[发明专利]一种结核分枝杆菌RNA/DNA同步定量分析方法

摘要

本发明属于生物工程检测技术领域，具体为一种结核分枝杆菌RNA/DNA同步定量分析方法。本发明包括如下步骤：结核分枝杆菌特异性定量PCR和RT‑qPCR引物和探针设计；标准DNA的克隆和质粒改造；细菌RNA与DNA的同时抽提；在同一反应管中同时进行RT‑qPCR和PCR；荧光定量PCR检测方法的建立和优化。利用本发明的方法可以实现对结核分支杆菌的快速定量检测，并确定细菌的生长活性状态。

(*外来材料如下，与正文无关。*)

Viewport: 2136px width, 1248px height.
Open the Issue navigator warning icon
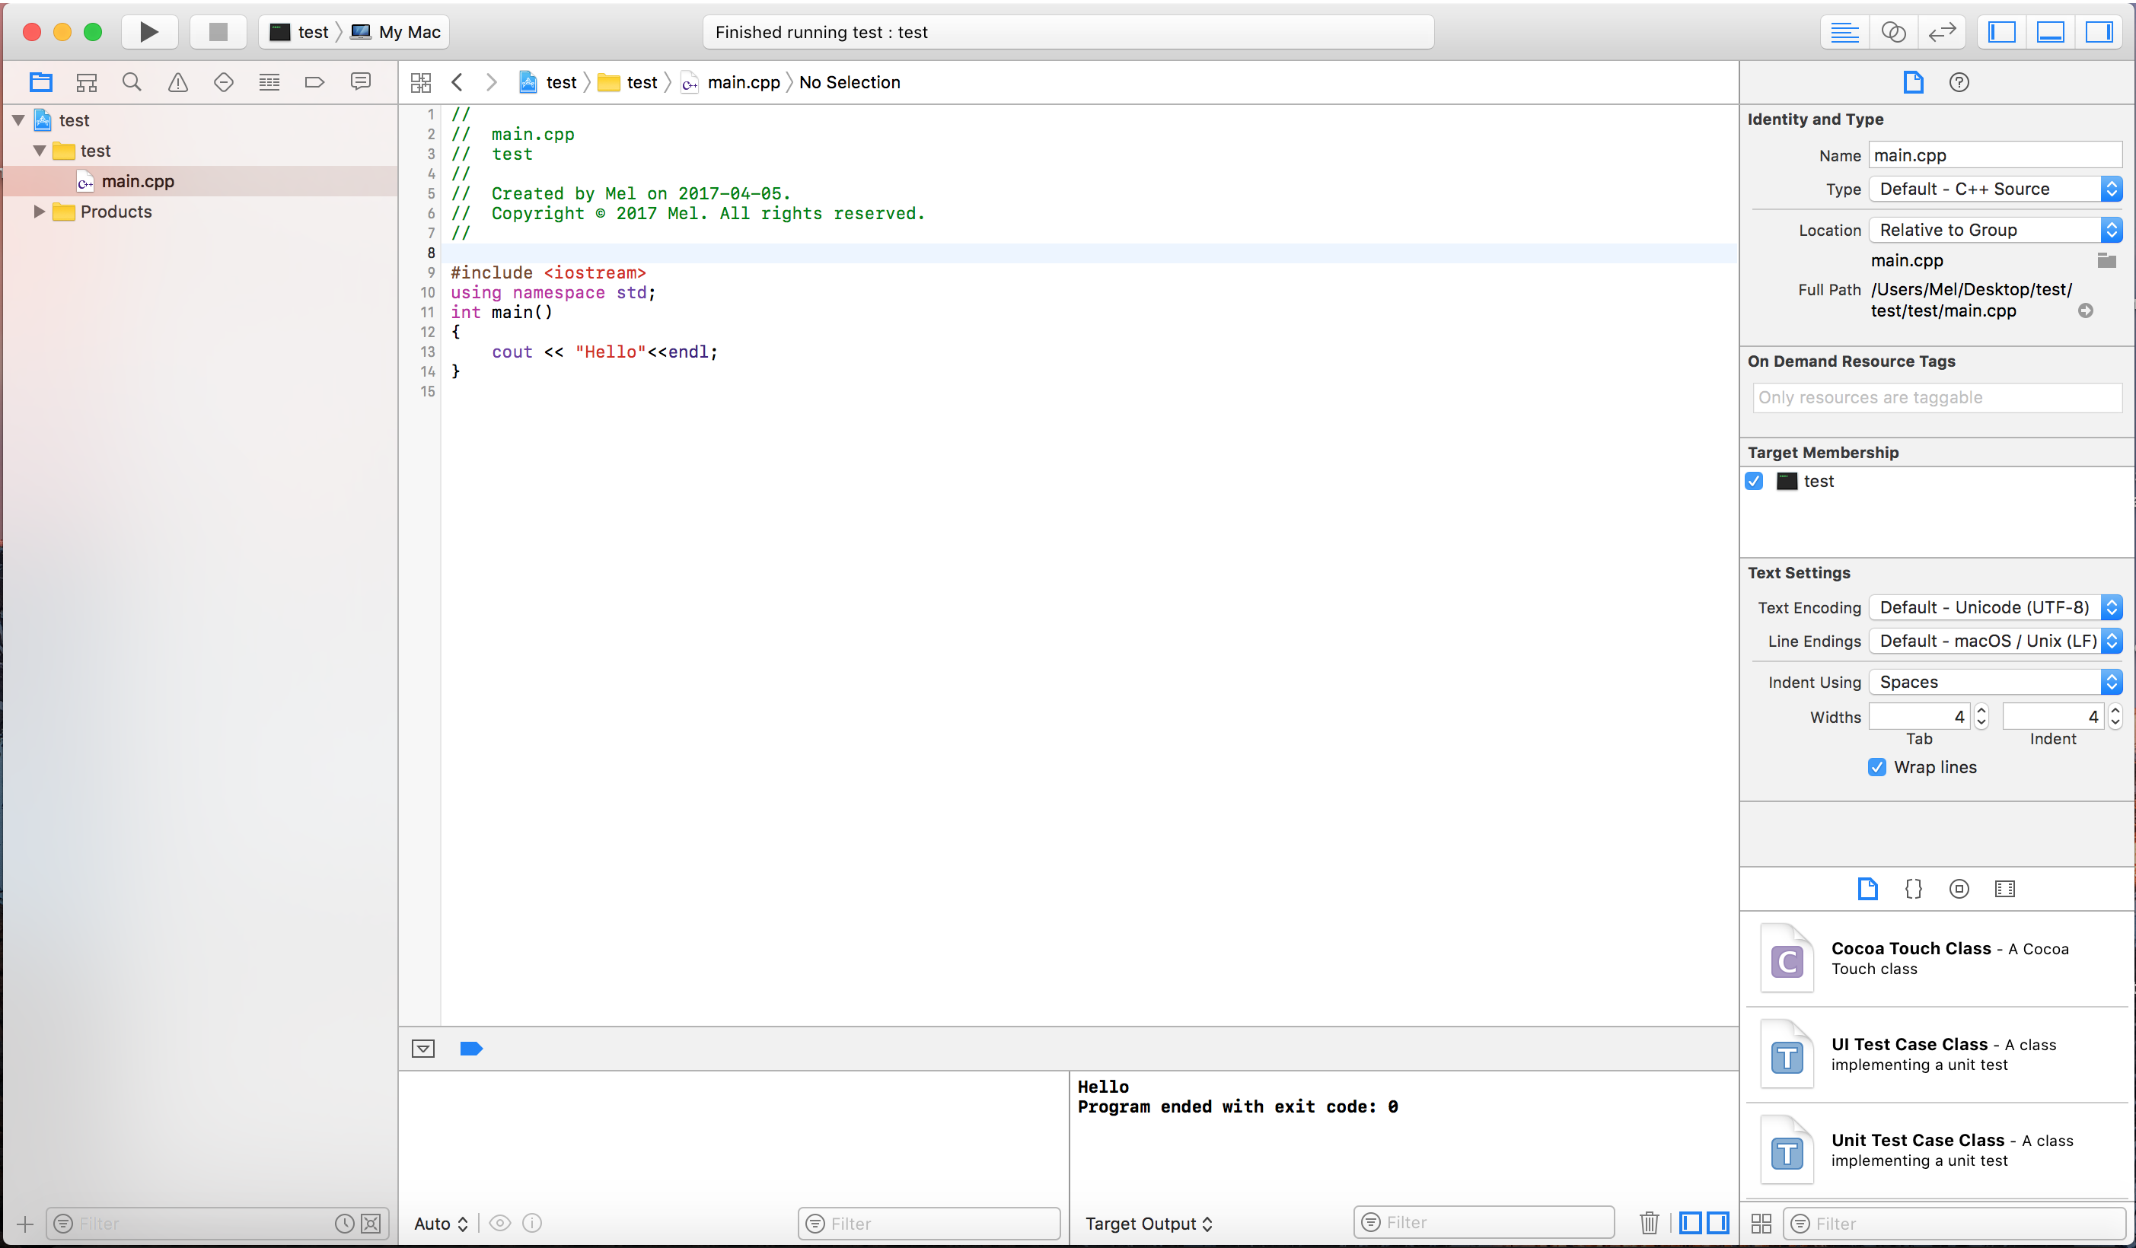click(177, 82)
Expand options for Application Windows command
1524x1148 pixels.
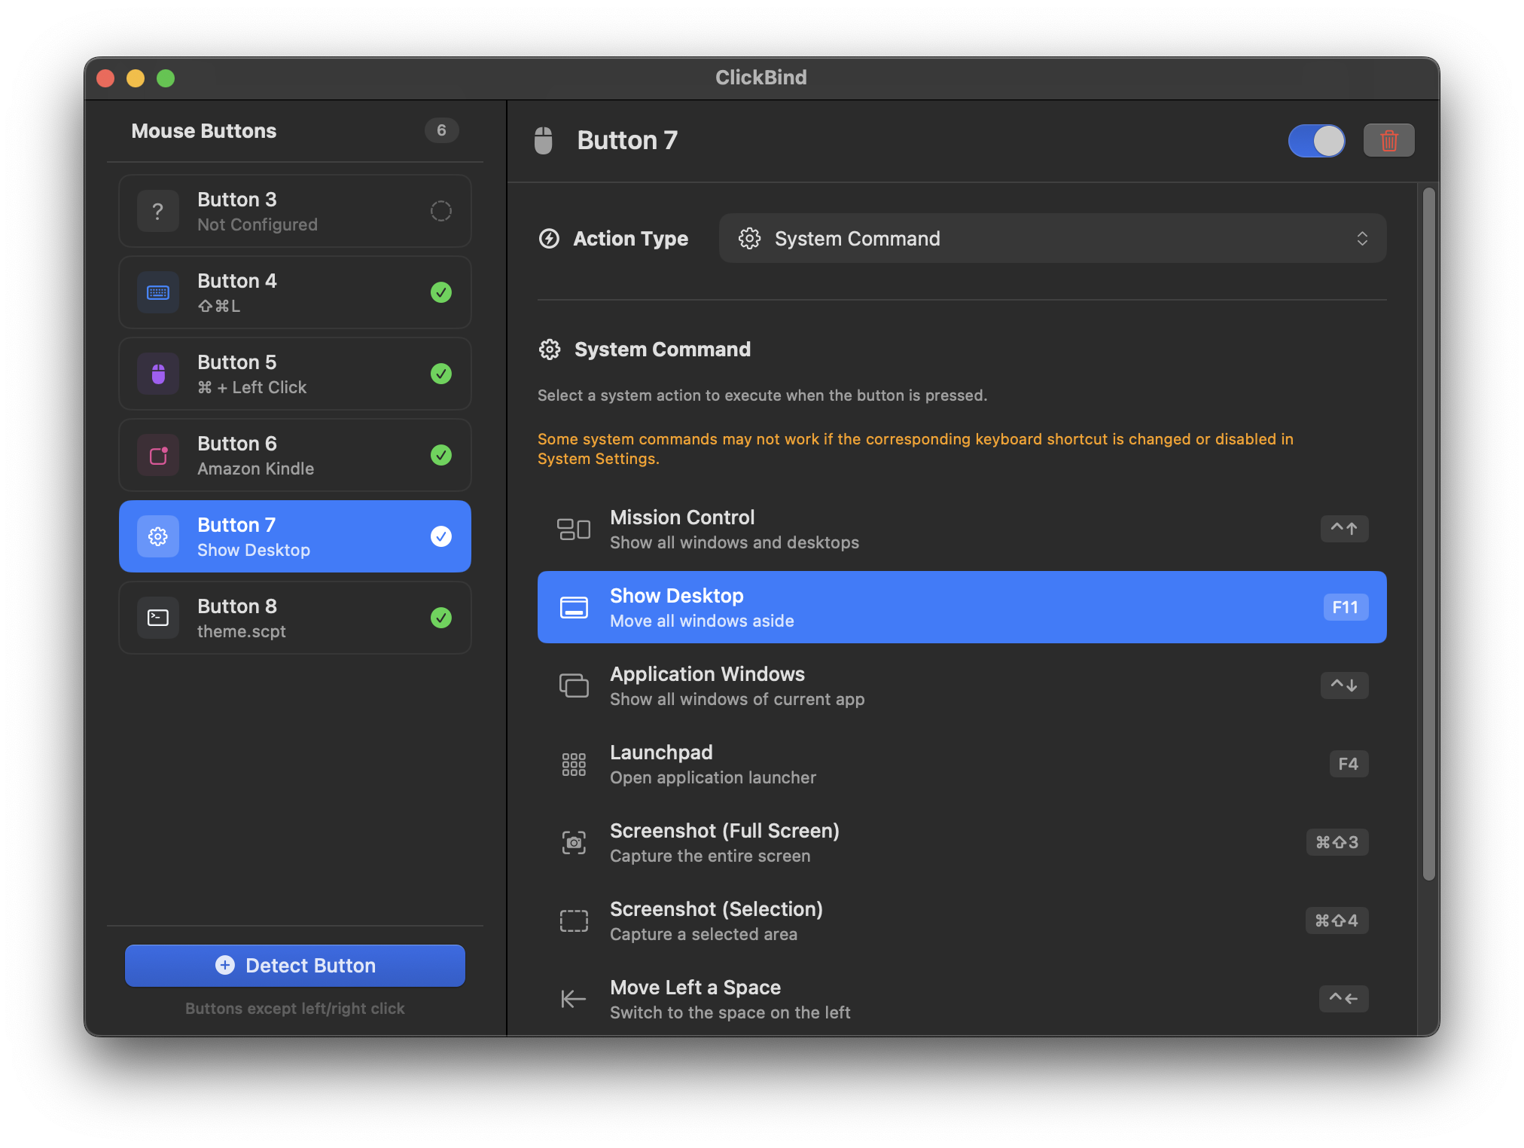(1344, 685)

本发明方法简单、灵敏度高、特异性强，解决了现有检测方法中检测周期长、阳性率低、不能区分细菌的生长状态的问题，对基础研究、临床快速诊断，及药物开发和药物使用效果的临床评价具有重要的实际意义。

主权项

一种非诊断目的的结核分枝杆菌RNA/DNA同步定量分析方法，其特征在于具体步骤如下：（1）通过生物信息学分析，选择结核分支杆菌的16S rRNA的保守片段为靶目标，其基因片段的扩增目标核苷酸序列为：SEQ ID NO.5；选择结核分支杆菌的23S rDNA基因的保守片段为靶目标，其基因片段的扩增目标核苷酸序列为：SEQ ID NO.9；（2）应用primer express软件和primer premier 5.0软件，设计关于16S rRNA和23S rDNA的引物和探针序列，具体为：16S rRNA引物和探针序列：逆转录引物：SEQ ID NO.1；上游引物： SEQ ID NO.2；下游引物： SEQ ID NO.3；Taqman探针序列： SEQ ID NO.4；23S rDNA引物和探针序列：上游引物： SEQ ID NO.6；下游引物： SEQ ID NO.7；Taqman探针序列： SEQ ID NO.8；（3）构建和制备质粒定量标准品利用DNA重组技术将包含目的扩增片段的基因SEQ ID NO.5和SEQ ID NO.9克隆到质粒载体pGEM‑T Easy Vector中，构建的重组质粒作为检测结核杆菌RNA/DNA同步定量分析的定量标准品；（4）分离样本中结核分枝杆菌，提取总核酸，使提取的样本中同时含有DNA与RNA成分；（5）分别以结核分枝杆菌复合群的16S rRNA和23S rDNA为靶目标，对16S rRNA，使用设计的一条逆转录引物SEQ ID NO.1、一对PCR引物SEQ ID NO.2和SEQ ID NO.3以及一条Taqman探针SEQ ID NO.4；对23S rDNA，使用设计的另一对PCR引物SEQ ID NO.6和SEQ ID NO.7以及另一条Taqman探针SEQ ID NO.8，对提取的同一例样本同时进行RT‑qPCR，其中，RT部分为单重的只针对16S rRNA的逆转录反应, qPCR部分为两重的针对16S rRNA和23S rDNA的实时定量PCR反应；通过比较16S rRNA 和23S rDNA的Ct值以及5个绝对浓度已知的定量内参做出的标准曲线，求得待测标本中结核分枝杆菌DNA的绝对浓度，作为待测标本中结核分枝杆菌DNA定量检测结果；计算分别对应FAM和HEX检测通道的16S rRNA与23S rDNA的Ct值，算出(DNA+RNA)/DNA比值，作为判定标本中结核分枝杆菌生长活性的标准：当该比值大于200时，待测标本中结核分枝杆菌为活跃生长的活菌，当比值在2‑200之间，为生长较慢的活菌，比值小于2时，为不生长的死菌。